Case study: Patient with primary C7 deficiency

An 18-year-old female presented for evaluation of possible immunodeficiency. She was in her usual state of health until two years prior, when she was admitted for meningococcal meningitis. She was treated and recovered. One year later, she presented with flu-like symptoms and was diagnosed again with meningitis secondary to Neisseria meningitidis. Her history is also notable for frequent upper respiratory tract infections.

The patient’s laboratory evaluation revealed a complement deficiency assay (CH50) of 0, C7 deficiency (<5 U/mL) and absent AH50 without evidence of humoral immune deficiency. She was diagnosed with primary C7 deficiency.

Complement plays a key role in protection against a variety of infections. Activation of terminal complement components (or membrane attack complex: C5-C9) is crucial for controlling infections with encapsulated organisms, such as Neisseria spp. Patients with genetic deficiencies of terminal complement, such as the patient presented here, have a significantly increased risk of recurrent invasive meningococcal infection.

The patient was educated on methods to reduce her infection risk, including revaccination against all five available meningococcal serotypes every three to five years. She has done well since.

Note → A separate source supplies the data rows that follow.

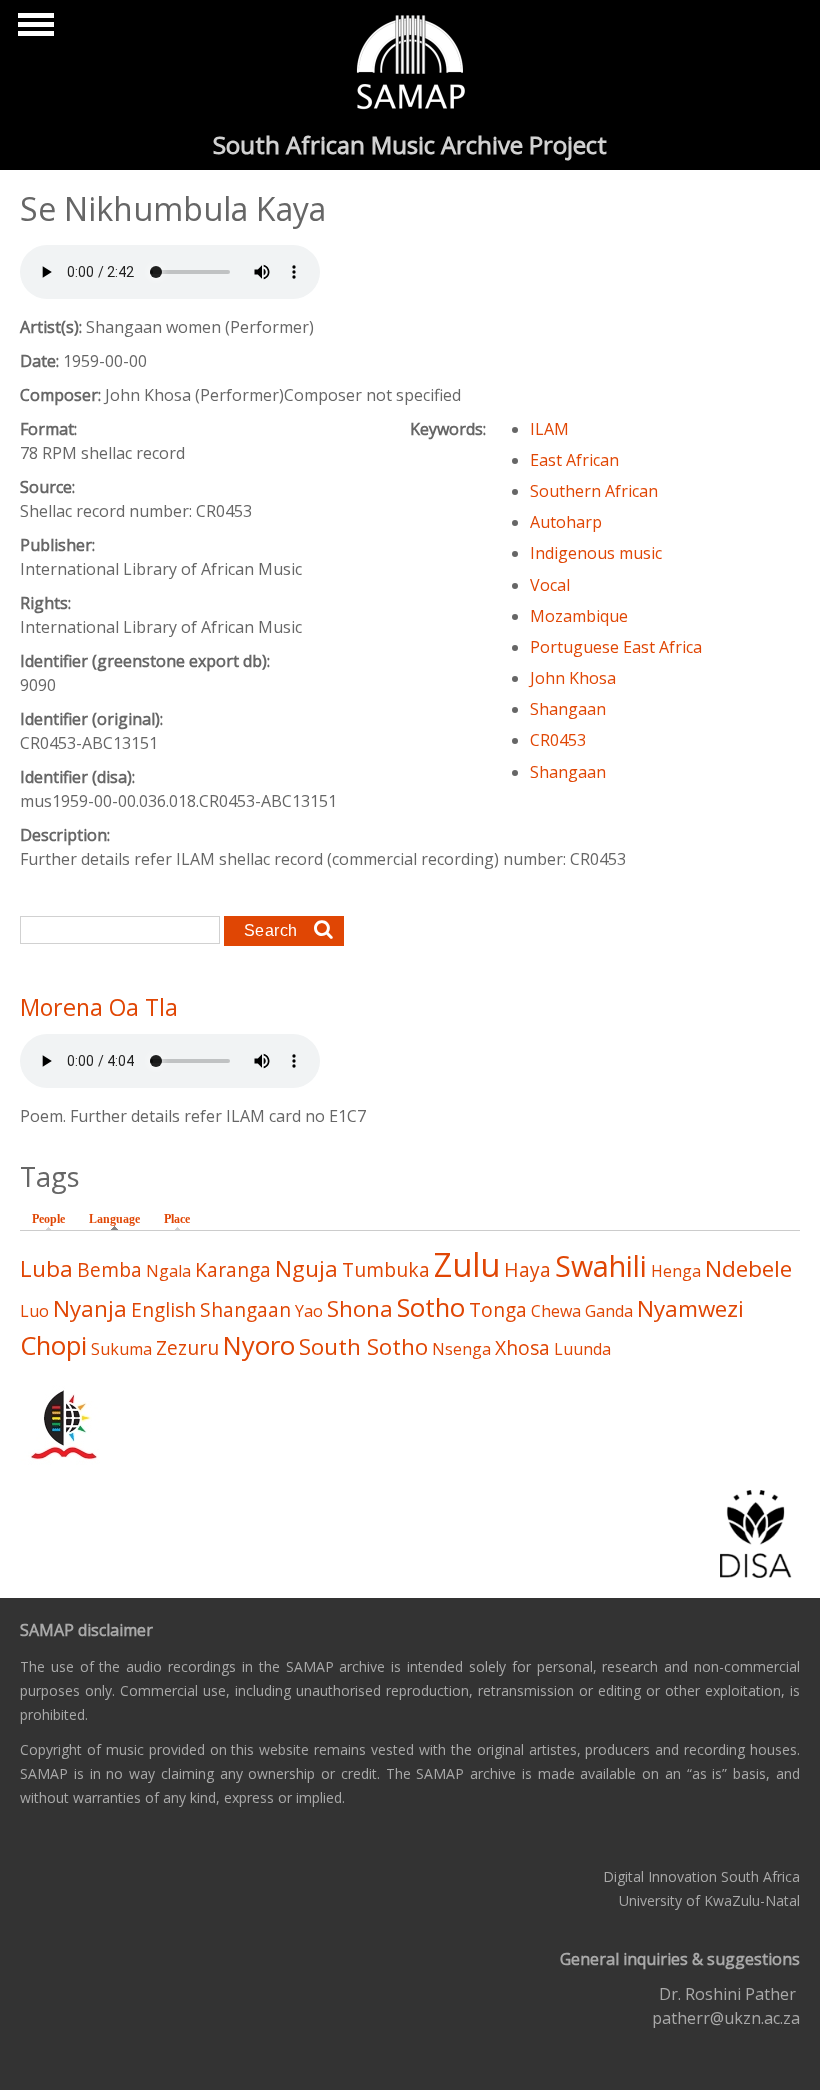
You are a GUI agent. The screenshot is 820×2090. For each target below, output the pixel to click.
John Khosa (573, 678)
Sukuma (121, 1349)
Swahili (601, 1265)
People (48, 1219)
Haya (527, 1269)
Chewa (556, 1311)
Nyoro (259, 1345)
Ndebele (748, 1268)
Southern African (594, 491)
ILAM (549, 429)
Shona (360, 1308)
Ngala (168, 1271)
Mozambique (579, 616)
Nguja (306, 1268)
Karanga (233, 1269)
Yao (309, 1311)
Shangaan (568, 709)
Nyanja (90, 1308)
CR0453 (558, 740)
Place (177, 1219)
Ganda (609, 1311)
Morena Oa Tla (99, 1007)
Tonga (498, 1309)
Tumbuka (386, 1269)
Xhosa (522, 1347)
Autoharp (566, 522)
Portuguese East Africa (616, 647)
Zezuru (187, 1347)
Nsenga (461, 1349)
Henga (676, 1271)
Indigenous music (596, 553)
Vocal (550, 585)
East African (574, 460)
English (163, 1309)
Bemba (109, 1269)
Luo (34, 1311)
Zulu (467, 1264)
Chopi (53, 1345)
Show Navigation (33, 30)
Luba (46, 1268)
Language (119, 1219)
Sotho (431, 1307)
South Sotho (363, 1346)
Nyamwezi (690, 1308)
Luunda (582, 1349)
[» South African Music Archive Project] (410, 65)
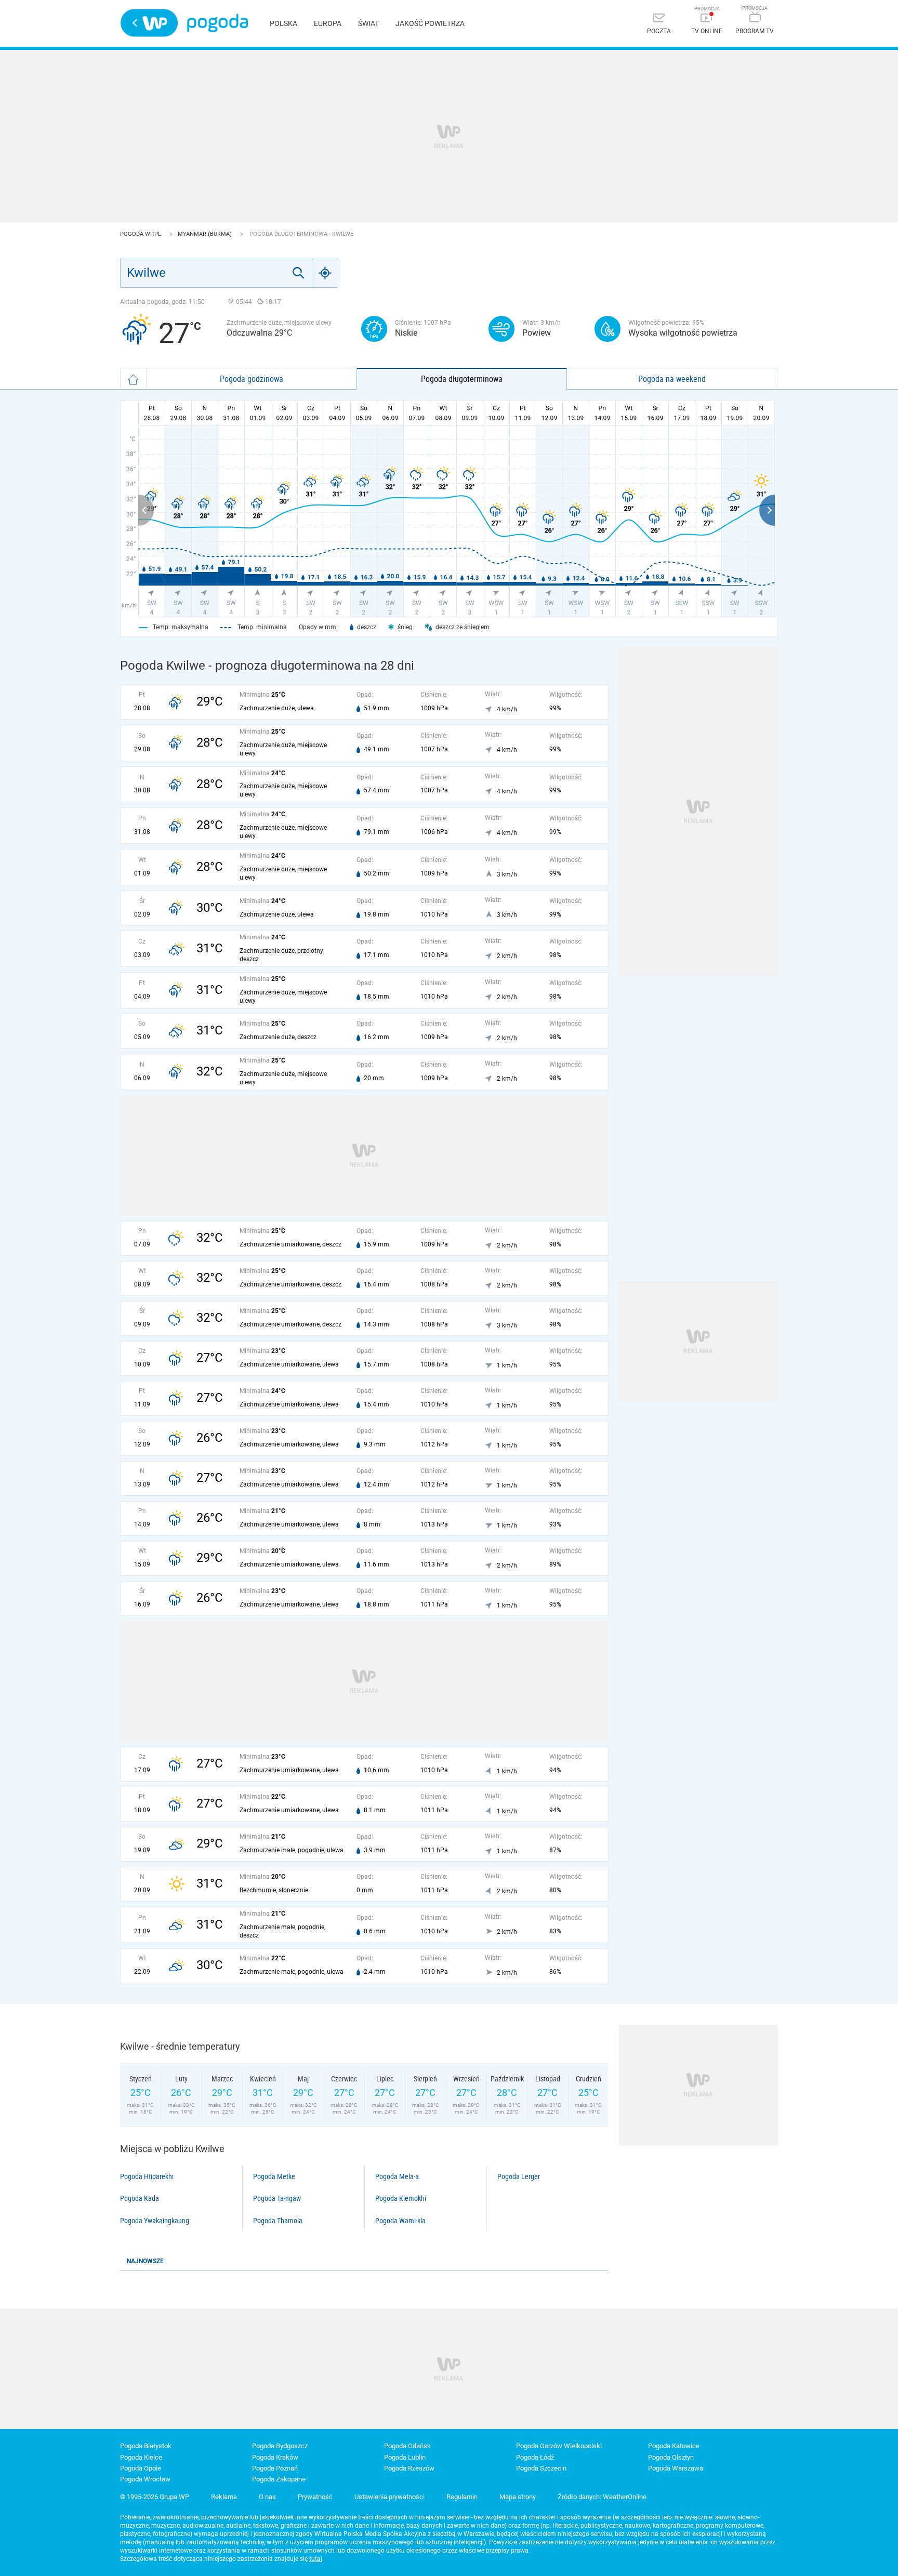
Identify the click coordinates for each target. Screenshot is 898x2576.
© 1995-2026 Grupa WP (154, 2497)
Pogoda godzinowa (251, 378)
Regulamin (462, 2497)
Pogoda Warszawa (675, 2468)
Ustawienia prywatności (389, 2497)
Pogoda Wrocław (145, 2479)
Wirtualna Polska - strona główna (149, 23)
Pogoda (217, 23)
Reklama (224, 2497)
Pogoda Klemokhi (400, 2198)
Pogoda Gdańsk (407, 2446)
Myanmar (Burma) (205, 234)
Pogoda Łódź (535, 2457)
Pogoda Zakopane (279, 2479)
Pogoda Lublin (405, 2457)
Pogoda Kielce (141, 2457)
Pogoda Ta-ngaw (277, 2198)
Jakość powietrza (430, 23)
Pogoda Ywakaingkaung (154, 2220)
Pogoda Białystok (145, 2446)
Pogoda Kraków (275, 2457)
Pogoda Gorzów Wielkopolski (559, 2446)
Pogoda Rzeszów (409, 2468)
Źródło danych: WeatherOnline (602, 2497)
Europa (327, 23)
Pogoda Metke (274, 2176)
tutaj (315, 2558)
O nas (267, 2497)
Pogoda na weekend (672, 378)
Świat (368, 23)
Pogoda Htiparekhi (147, 2176)
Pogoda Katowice (673, 2446)
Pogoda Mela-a (397, 2176)
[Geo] (325, 273)
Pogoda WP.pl (141, 234)
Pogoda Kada (139, 2198)
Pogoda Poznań (275, 2468)
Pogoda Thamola (277, 2220)
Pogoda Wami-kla (400, 2220)
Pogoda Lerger (518, 2176)
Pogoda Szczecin (541, 2468)
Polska (283, 23)
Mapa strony (517, 2497)
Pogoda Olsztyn (671, 2457)
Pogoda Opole (140, 2468)
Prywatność (315, 2497)
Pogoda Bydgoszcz (280, 2446)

Eculizumab therapy and its risks

Eculizumab is a monoclonal anti-complement C5 antibody that is FDA-approved for the treatment of paroxysmal nocturnal hemoglobinuria (PNH) and atypical hemolytic uremic syndrome (both diseases that involve uncontrolled activation of the complement system). Not surprisingly, eculizumab is associated with a significantly increased risk of meningococcal disease — 1,000 to 2,000 times greater than that of a healthy person.

The rheumatology community will be increasingly exposed to eculizumab, as it also is used to treat refractory lupus nephritis. Therefore, it is crucial that rheumatologists become aware of the drug’s unique risk, as well as the current recommendations to offset it.

A black box warning was added to the eculizumab package insert after two of 196 PNH patients developed meningococcal infections while using the drug during clinical trials.1 The insert recommends meningococcal vaccines for recipients of eculizumab, although recent data show some patients developed meningococcal disease even after receiving vaccinations.

Currently available are vaccines for the most common serotypes, the meningococcal conjugate vaccine (MenACWY) and a serogroup B meningococcal vaccine (MenB). While most eculizumab-associated meningococcal infections have been non-groupable Neisseria meningitides, both meningococcal vaccines should be given at least two weeks before the first dose of eculizumab, if possible.

Interestingly, breakthrough infection has been reported, so antibiotic prophylaxis is also required.

Opportunities for interdisciplinary collaboration

Both the case study and the use of eculizumab involve a significantly increased risk of systemic neisserial infection and are perfect examples of the opportunity for collaboration between rheumatology, immunology and infectious disease.

Rheumatology offers many more opportunities, as the specialty encompasses every organ system and diseases with protean manifestations. Patients with primary immunodeficiencies may also present with autoimmune conditions, such as connective tissue diseases, inviting even more interdisciplinary collaboration.

Dr. Calabrese is staff in the Department of Rheumatic and Immunologic Diseases. In 2018, she was the first graduate of Cleveland Clinic’s combined fellowship in rheumatology and infectious disease.

Dr. Fernandez is staff in the Department of Allergy and Clinical Immunology.

Reference:

1. Soliris [package insert]. Cheshire, CT: Alexion Pharmaceuticals, Inc; 2015.